Der bepfründete Klerus stellte nur einen kleinen Teil des Gesamtklerus in England dar. Unbepfründete Kleriker hatten die Chance - zumal wenn sie über keinerlei Protektion verfügten - beim Papst um Expektanzen in forma pauperum zu bitten. Diese Provisionsart fand nur selten den Weg in päpstliche Register und auch in England zeigt sich die Überlieferung überschaubar. Einem Glücksfall kommt deshalb die Häufung solcher Reservationen (526 Einträge) in den Registern der beiden Bischöfe Henry Burghersh (1320-1340) und Thomas Bek (1342-1347) von Lincoln gleich. Rückschlüsse darauf, wer die "armen Kleriker" waren und wie lange sie auf eine frei werdende Pfründe zu warten hatten, werden nun möglich. Dieser Thematik widmet sich Nicholas Bennett in seinem lesenswerten Beitrag (Hope or expectation? Papal provision of poor clerks in the diocese of Lincoln, 1320-1347, 229-248). Deutlich wird, dass die begünstigten "armen Kleriker" zu 95% aus der Diözese Lincoln selbst stammten und dass rund zwei Drittel der tatsächlich vergebenen Pfründen in der Verfügungsgewalt vor allem kirchlicher Institutionen lagen (mit Peterborough Abbey und den Hospitalitern an der Spitze). Eine Frage freilich muss aufgrund der defizitären Registrierpraxis wohl auf immer unbeantwortet bleiben: Wie viele der 526 genannten Kleriker gelangten tatsächlich in den Besitz der ihnen zugesprochenen Pfründe?
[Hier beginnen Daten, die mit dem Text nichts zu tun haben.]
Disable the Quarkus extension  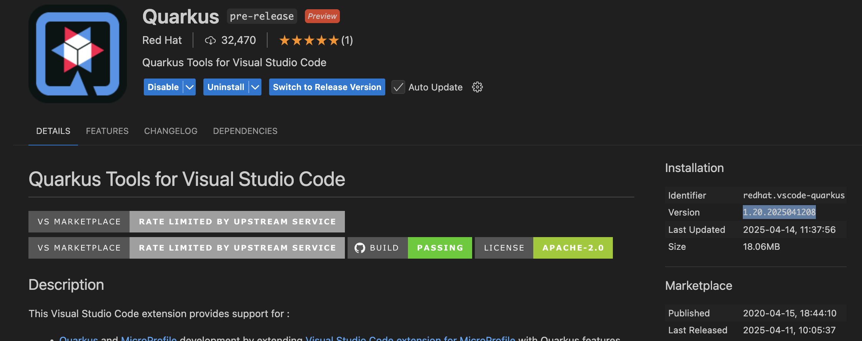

Kirsi Salonen macht durch den Blick in die Register der Pönitentiarie mit den Problemen kirchlicher Fastenvorschriften vertraut (Debilis complexio. Christians and dietary requirements of canon law, 371-388). Nach einer allgemeinen Einführung in die Möglichkeiten zur Dispens von Fastengeboten, vor allem Schwäche (debilitas) und Krankheit (infirmitas), richtet sich der Blick auf die einschlägigen, in der Pönitentiarie behandelten Fälle im Zeitraum von ca. 1450 (dem Einsetzen der Überlieferung) bis ins frühe 16. Jahrhundert. Jährlich stelle die Behörde rund 3.500 "Gnadenbriefe" aus, über den behandelten Gesamtzeitraum waren die 655 nachgewiesenen sog. "Butterbriefe" also nur für rund 1% des Gesamtaufkommens verantwortlich. Nachgewiesen wird, dass 47% der allen sozialen Schichten angehörenden Petenten "only wanted to use dairy products during the fasting period and to respect abstinence from eggs and meat" (377).
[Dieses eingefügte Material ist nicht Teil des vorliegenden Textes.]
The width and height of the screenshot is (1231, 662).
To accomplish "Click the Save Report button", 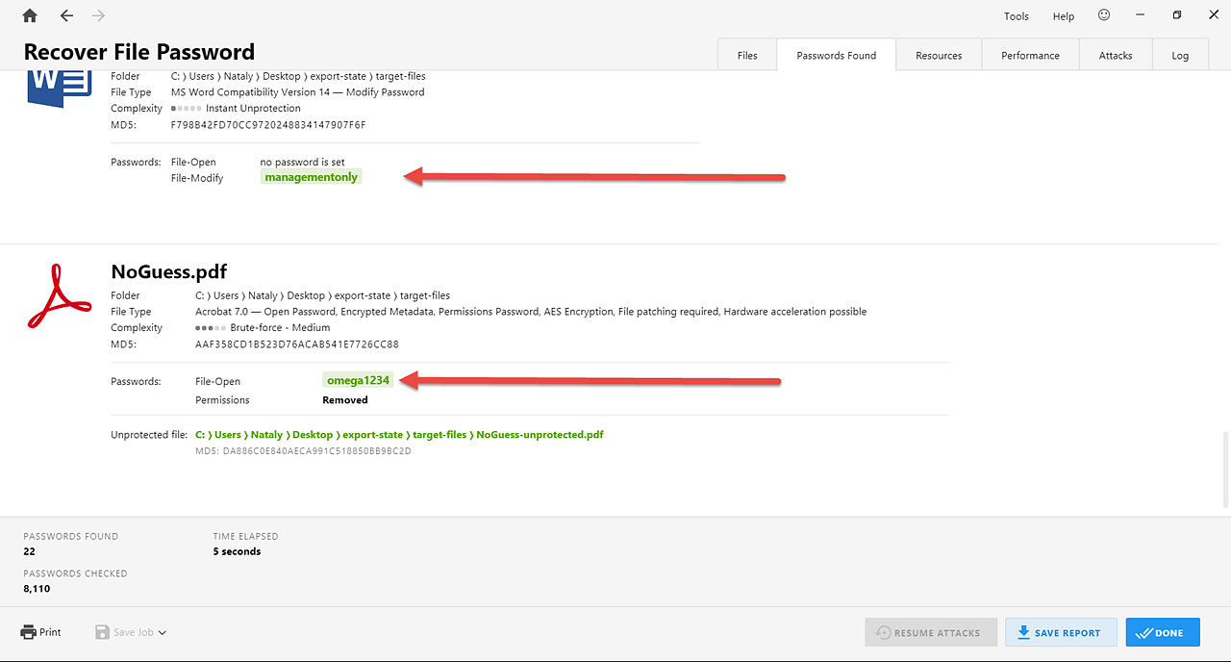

Die gelungene Festschrift ist keine Buchbindersynthese, sondern thematisch klar auf die Forschungsinteressen des Geehrten hin ausgerichtet. Sorgfältig lektoriert bewegen sich sämtliche Beiträge auf der Höhe der aktuellen Forschung und bereichern unsere Kenntnisse zur Funktionsweise von Kanzleien (und vielem mehr) durch neue, mitunter überraschende Facetten.


Anmerkung:

[1] Eine Liste der von 1981-2024 erschienenen Publikationen von Zutshi findet sich auf Seite 411-420; vgl. auch Patrick Zutshi: The Avignon Popes and their Chancery. Collected Essays (MediEVI; 30), Florenz 2021.